Demonstration/presentation: A brief presentation explaining the CUDA design and speed optimization (10 minutes max) along with a live demonstration of your program using the provided video file and showing the calculation in real-time.
Grading Criteria¶
Your project will be evaluated based on the following criteria:
Correctness: The program correctly unscrambles the video using the brute-force key search method and displays/saves the unscrambled video.

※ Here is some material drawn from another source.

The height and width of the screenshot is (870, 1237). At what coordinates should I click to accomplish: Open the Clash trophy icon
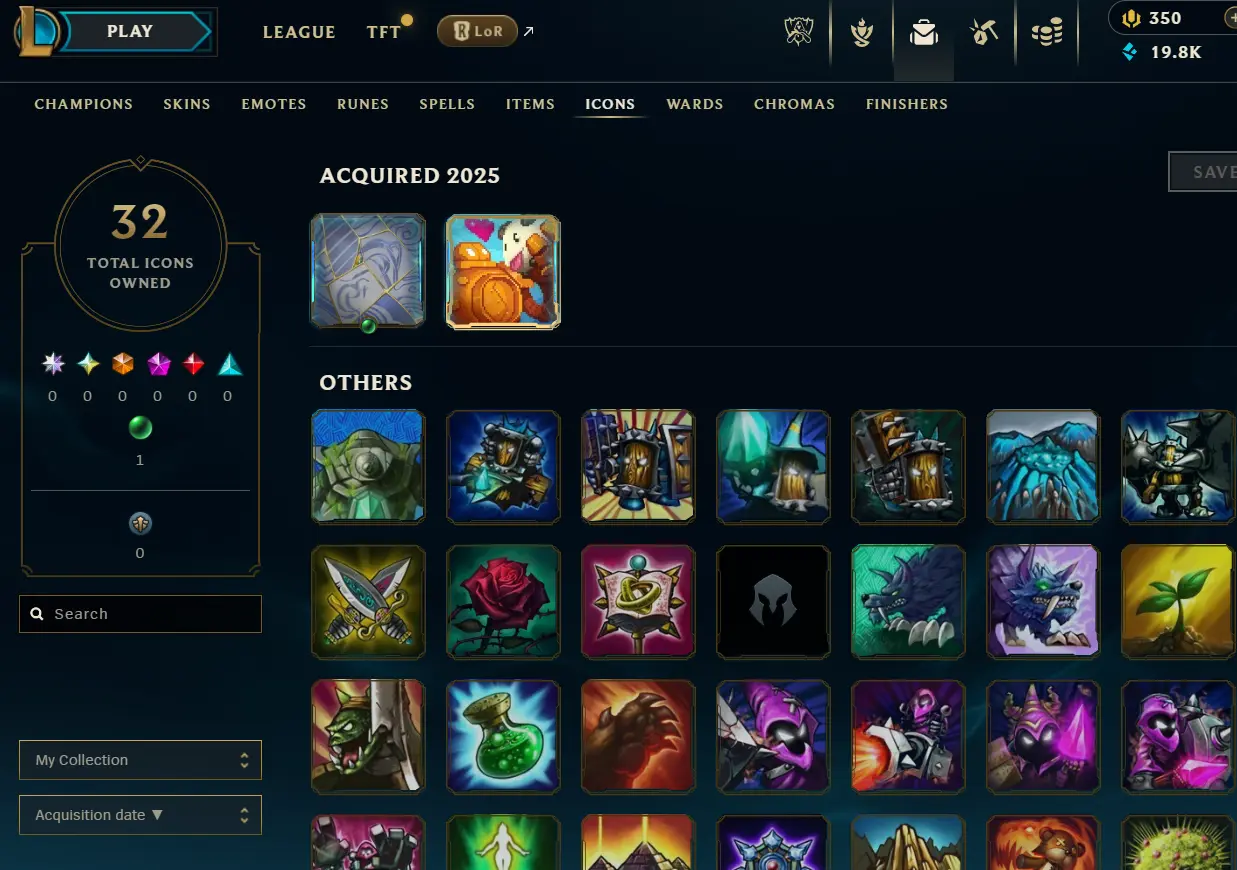[x=800, y=32]
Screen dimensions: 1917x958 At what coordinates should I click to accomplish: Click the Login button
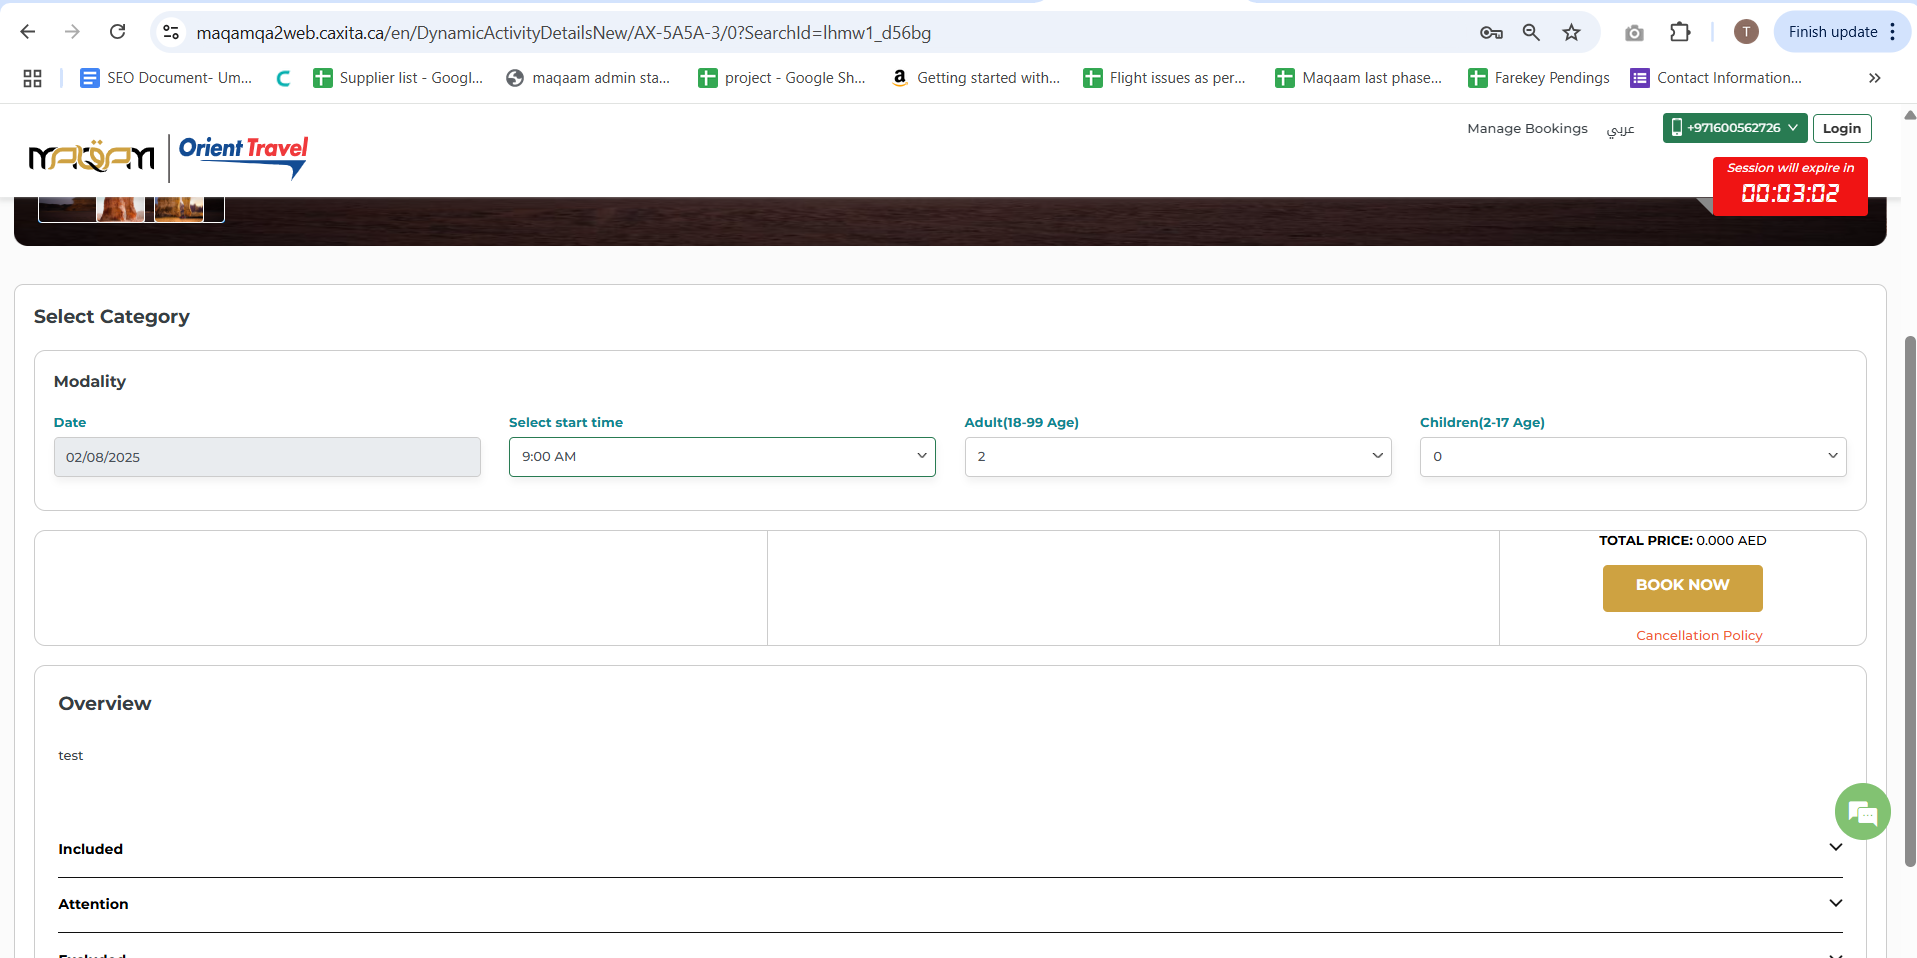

Performance: The program runs efficiently on the Jetson Nano, leveraging CUDA for real-time processing. The more real-time, the better.
Code Quality: The code is well-organized, commented, and follows best practices for C++ and CUDA programming.
Presentation: The presentation is clear, concise, and effectively communicates the design and implementation of the project.
Good luck, and remember to leverage GPU capabilities effectively !
Warning
Deadline
You are invited to send me your source code via e-mail as an attachment. The subject must be [M1IoT videoUnscramble].
I must receive your codes by Wednesday, December 10th. Any code that would not be sent by this date will receive a grade 0/20.
On the 12th of december, you will present your design during 10 minutes and then answer a few questions for 5 more minutes.